Vacancy rates are falling again in the rental market after more than a year of oversupply, which should help landlords push up rents. This should benefit stocks such as Equity Residential and AvalonBay Communities. Meanwhile, building stocks are losing some of the advantages they have enjoyed…
Based on sales through May, the U.S. is on track to sell 4.03 million homes in 2025, fewer than last year’s tally, which was the lowest since 1995.
The sharpest slowdown is happening among properties that cost less than $500,000, NAR data shows. That is the price range that usually attracts first-time buyers…

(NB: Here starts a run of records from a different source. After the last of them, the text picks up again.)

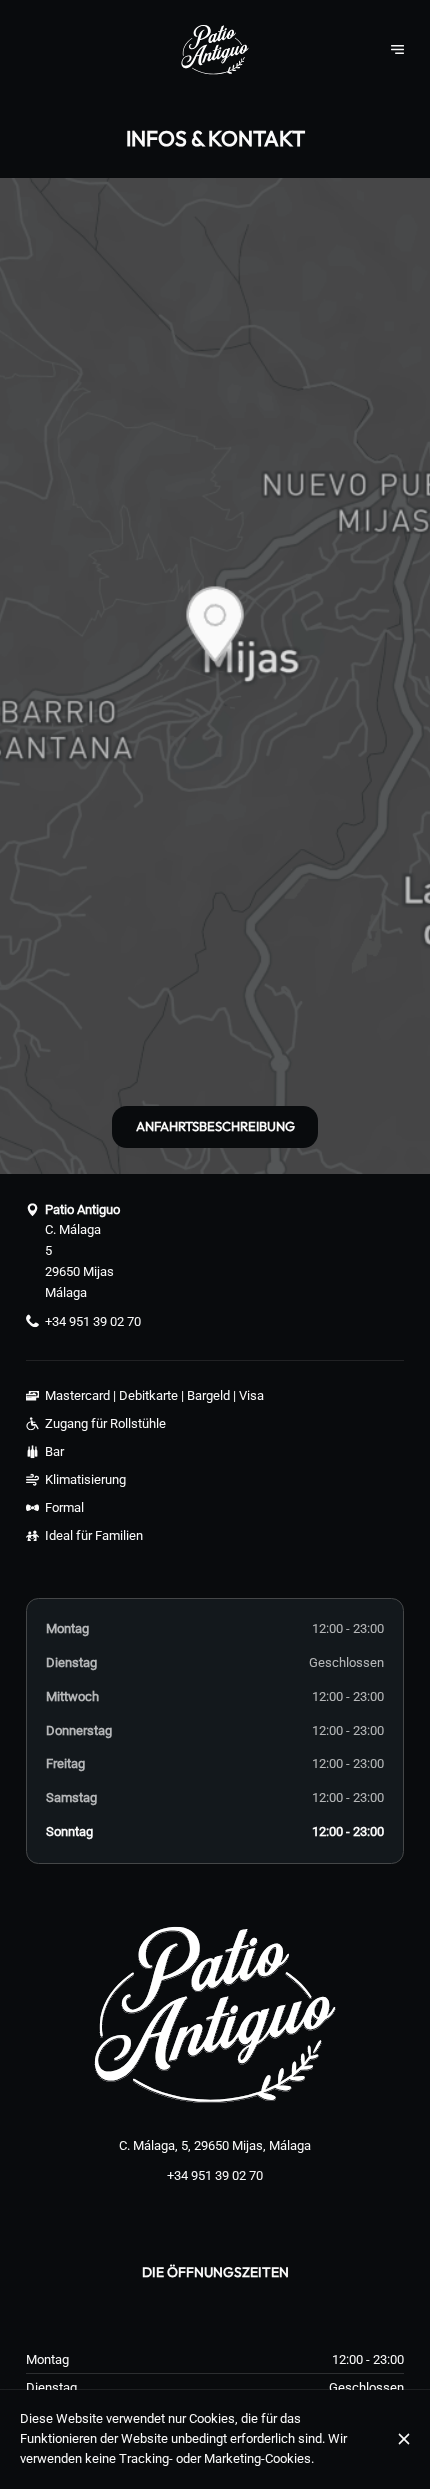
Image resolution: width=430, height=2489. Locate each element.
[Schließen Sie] (404, 2439)
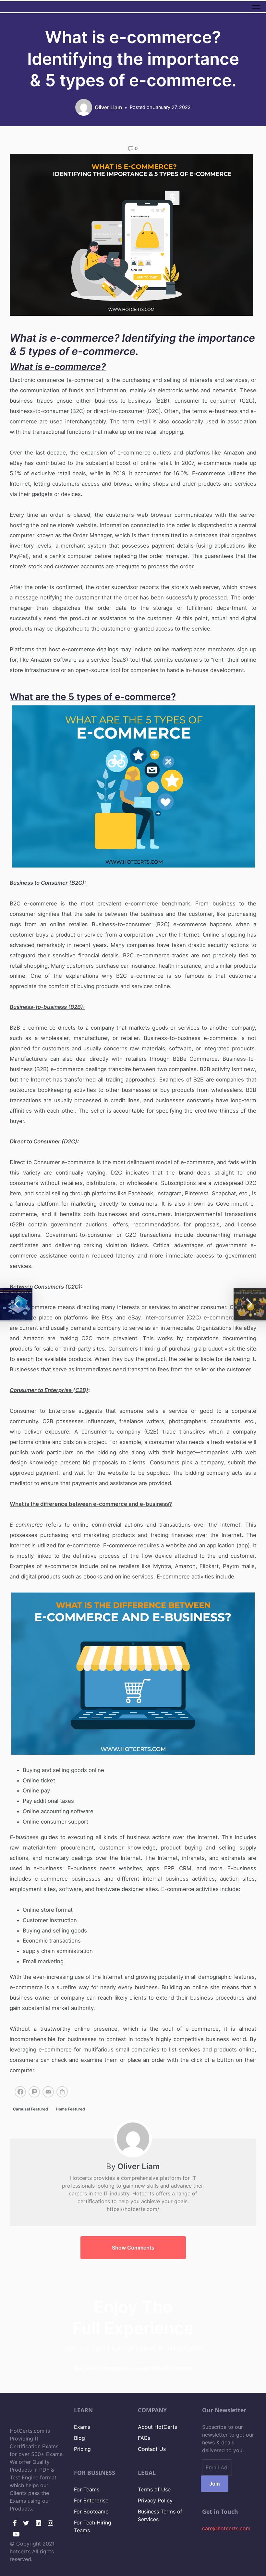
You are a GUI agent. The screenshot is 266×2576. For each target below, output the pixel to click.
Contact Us (152, 2449)
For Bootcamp (91, 2511)
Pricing (82, 2449)
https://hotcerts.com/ (133, 2209)
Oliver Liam (138, 2166)
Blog (79, 2438)
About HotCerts (157, 2427)
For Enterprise (91, 2500)
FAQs (144, 2438)
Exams (82, 2427)
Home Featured (70, 2109)
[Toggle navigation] (256, 7)
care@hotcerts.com (226, 2528)
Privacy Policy (155, 2500)
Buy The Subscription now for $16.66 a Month (133, 2368)
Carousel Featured (30, 2109)
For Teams (86, 2489)
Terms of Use (154, 2489)
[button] (133, 2247)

The flip side of sluggish demand from first-time home buyers is a rapidly swelling population of tenants. In a bullish sign for landlords, the number of renter households in the U.S. has reached a record 46 million. …
At today’s prices, buyers would need to earn $127,000 to afford the monthly mortgage repayments on a median-priced home, up from $79,000 in 2021, according to Harvard’s Joint Center for Housing Studies. Only 6 million of the country’s 46 million renters clear this hurdle. … [end quote]
The charts tell the story.
Student loan delinquencies are now being reported (after the Covid hiatus ended), dropping credit scores and disqualifying borrowers.
At some point the cycle may turn – mortgage rates and home prices may fall – but that would take a recession.